Kürtlerin her zaman güçlünün yanında yer alıp güçsüzü ezdiğini iddia ediyorsunuz. Buna ancak azı dişleriyle gülerdim ancak Din’im bunu bana yasaklıyor. Af edersiniz ancak İngiliz uçakları 80 küsur sene evvel arapların çıkarları için kürt mücahitleri bombalarken, Fransızlar denetimlerindeki Suriye’de Demiryollarından Kemal Paşa askerlerini Şeyh Sait mücahitleri üzerine salarlarken.
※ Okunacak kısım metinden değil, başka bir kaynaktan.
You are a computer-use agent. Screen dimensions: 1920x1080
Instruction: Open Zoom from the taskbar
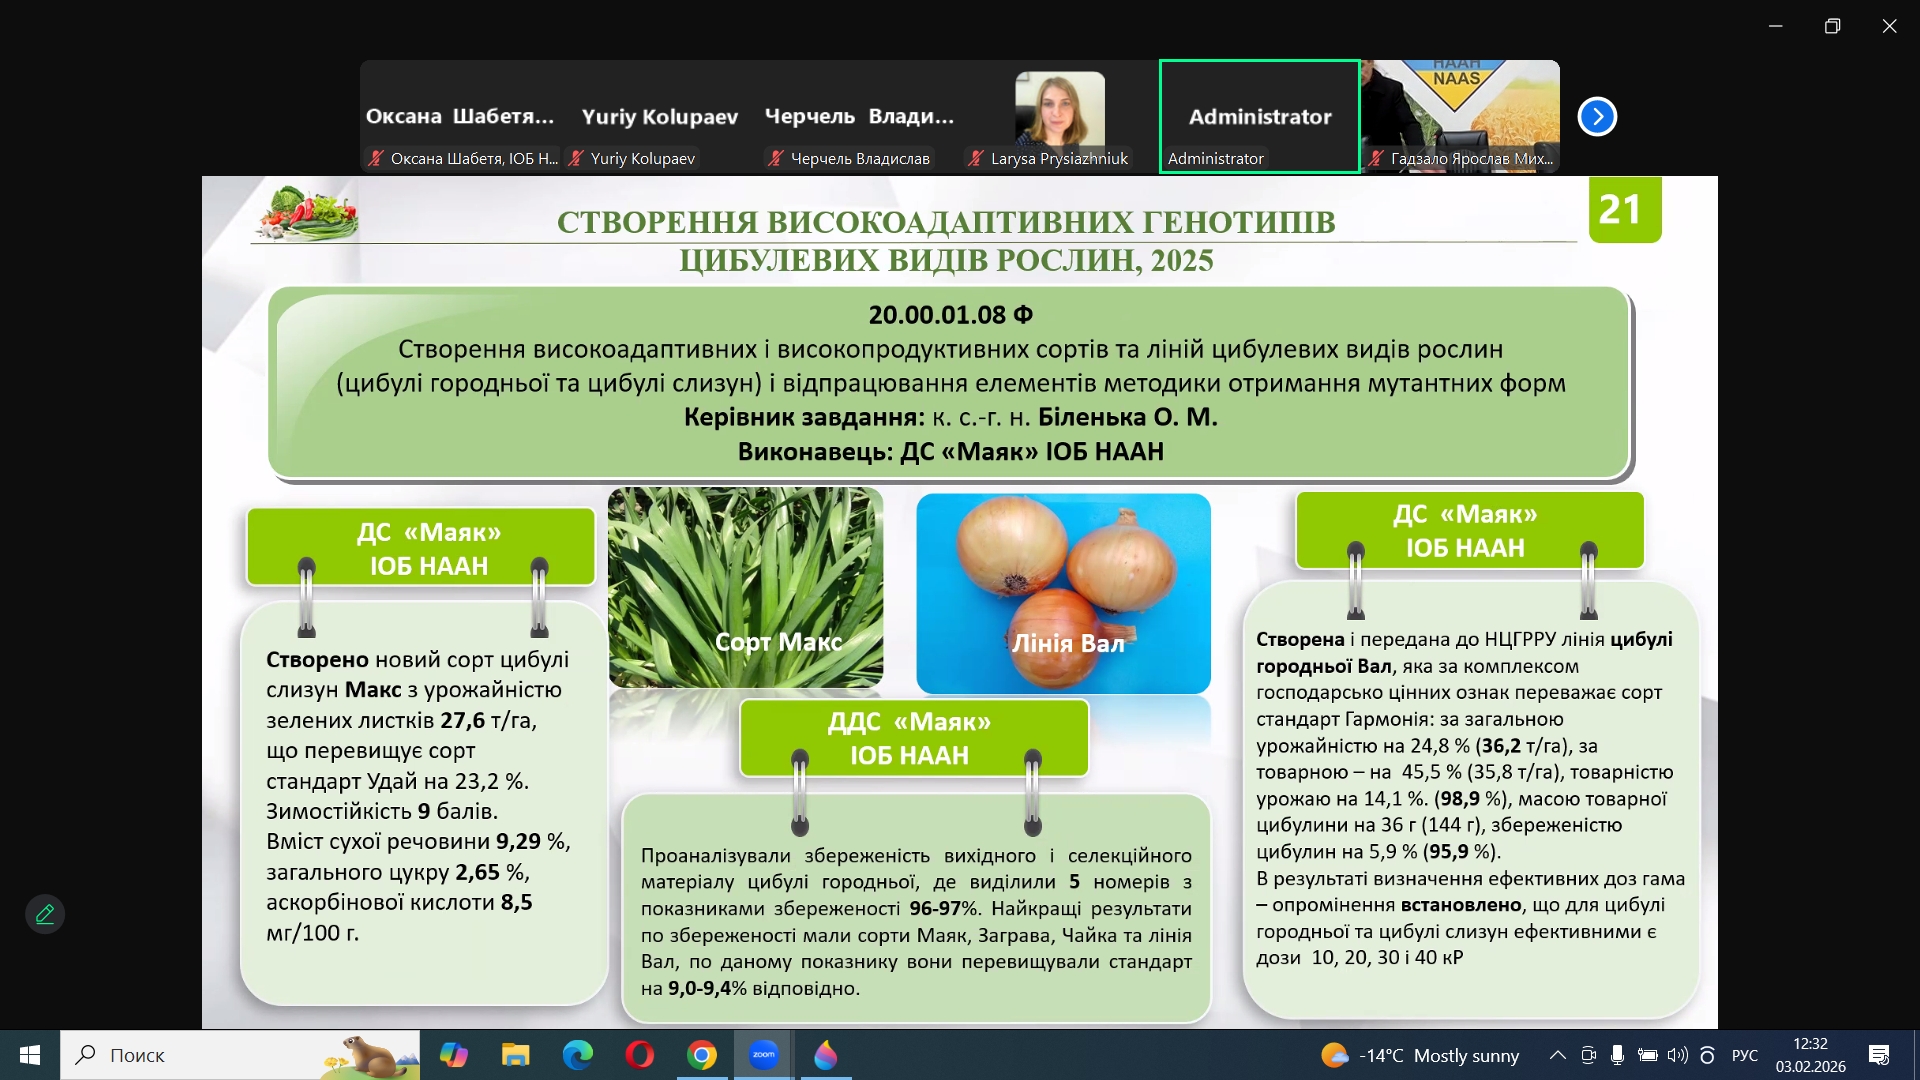[764, 1055]
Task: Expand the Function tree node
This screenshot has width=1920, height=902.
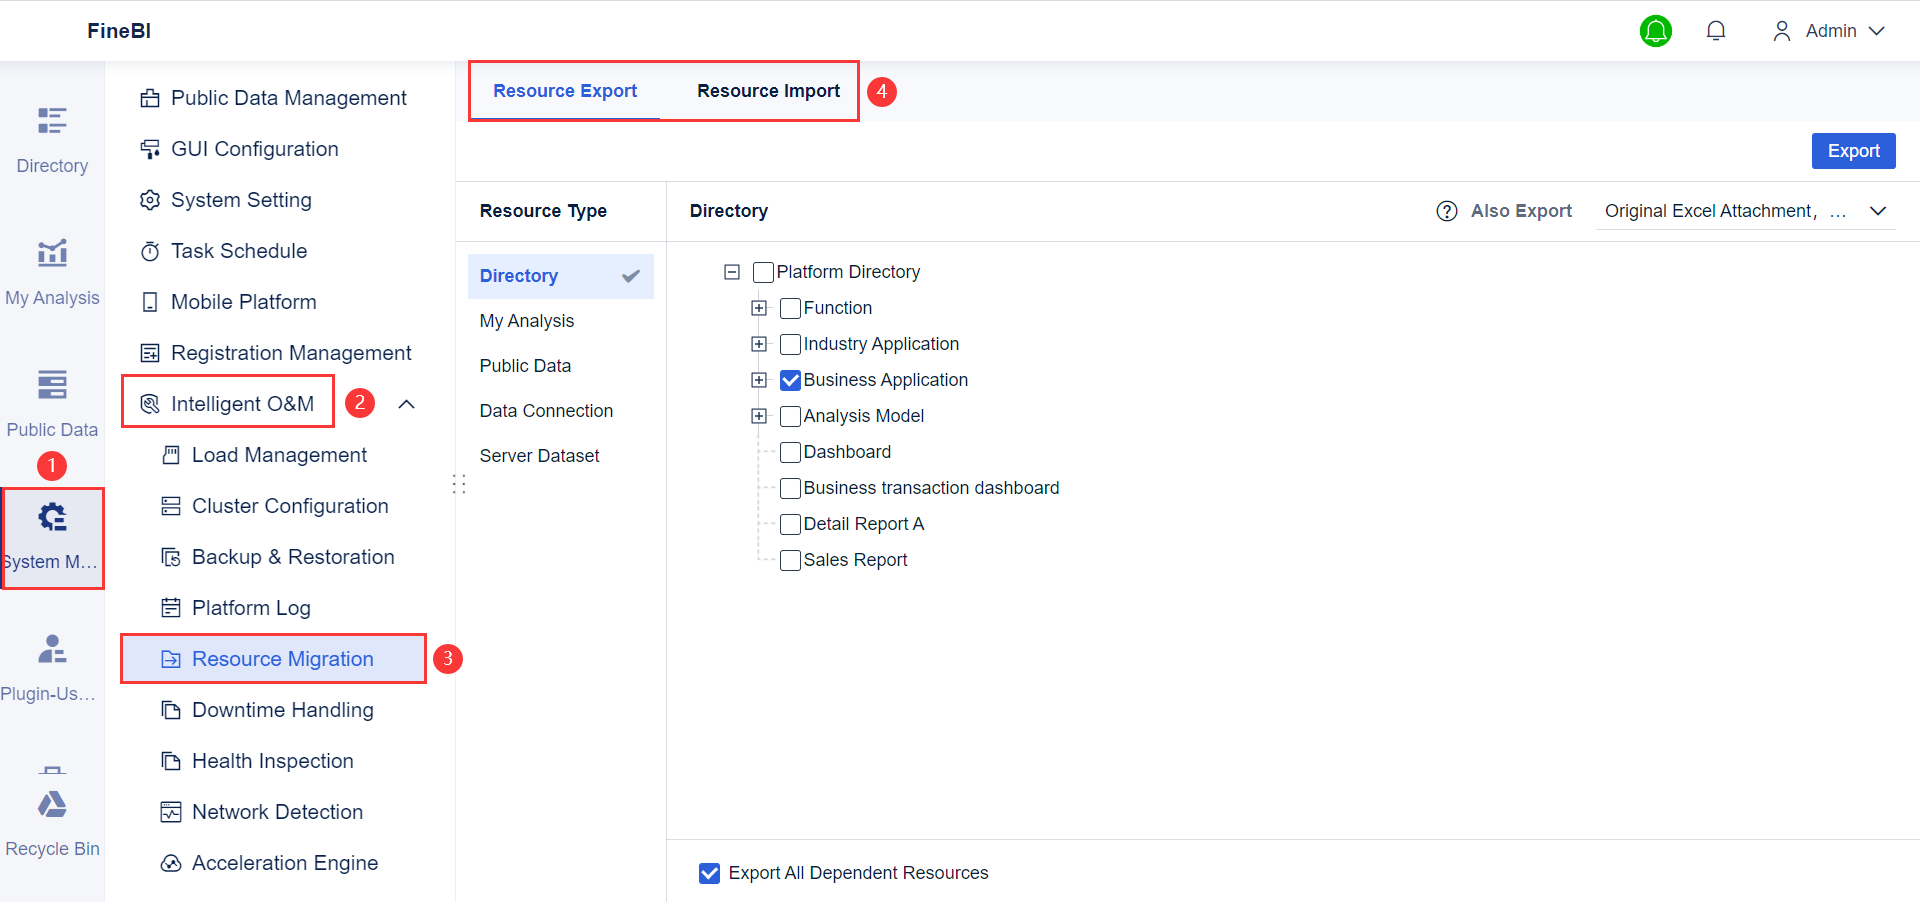Action: [x=758, y=308]
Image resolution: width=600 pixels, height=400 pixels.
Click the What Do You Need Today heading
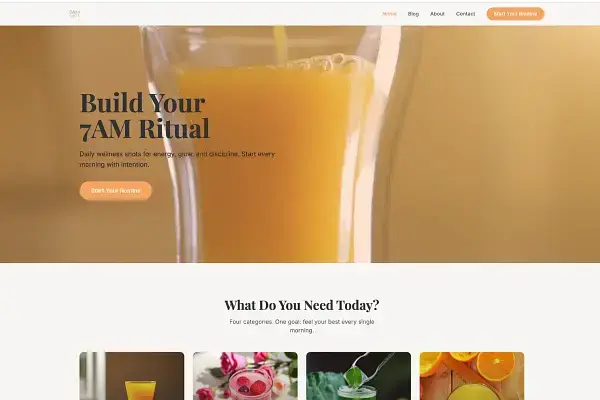click(302, 305)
Kadı Muhammed’in Devletini ABD-Sovyet işbirliği yıkarken acaba aynı Kürtler neden hiç destek alamadılar. Kürtler bugün birkaç aşiretin birleşmesinden devletleşen hicaz emirliklerinin neden arkasında kaldılar. Artık bırakın şu sol şablonculuğu ve size zor olan birşeyi deneyin Dürüst olun.
Emperyalizm’in insan hakları ve demokrasi taleplerini soğuk savaş sonrası tek kutuplu dünyada kendi çıkarlarını korumak için kalkan olarak gördüğünü iddia ediyorsunuz, yani bir anlamda sizin için Kürtler büyük sömürgeci güçlerin kuklaları ve partileri büyük güçlerin piyonları. Bu lafınızı okuyunca içimden sadece suratınıza tükürmek geliyor. Bugün bu kürt-sol çevrelerinin neden bu kadar çabuk teslimeyetçi olduklarını sizin bu son yazınızdan daha iyi anlıyorum. Sizde kürtlük bir milli değil ideolojik kimlik. Siz kitaplar aracılığıyla ideolojiniz için kürt olmuşsunuz durum böyle olunca ideolojik çıkarlarınız için bir çırpıda kürtlüğünüzü ayaklarınızın altında eziyorsunuz. İşte bu yüzden siz solcular kürtlük adına işe başlayınca bir insan kazanırken on insan kaybettiriyorsunuz. ÇÜnkü bizzat kendiniz Kürtlüğünüzle çelişiyorsunuz.Sizin naylon kürtlüğünüz toplum tarafından destek görmüyor sadece duygusal bir destek alıyorsunuz ve başarıya ulaşamıyorsunuz. Çünkü sizin başarınız bu halkın başarısızlığıdır.
Kürt kimliği dayatma ile değil bu halkın yıllardır gösterdiği kahraman direnişci tavır ile kazanıldı. Bunu aklınıza artık koyun. Bu halk birilerinin uşağı değildir eğer ortada bir uşak var ise oda sizlersiniz.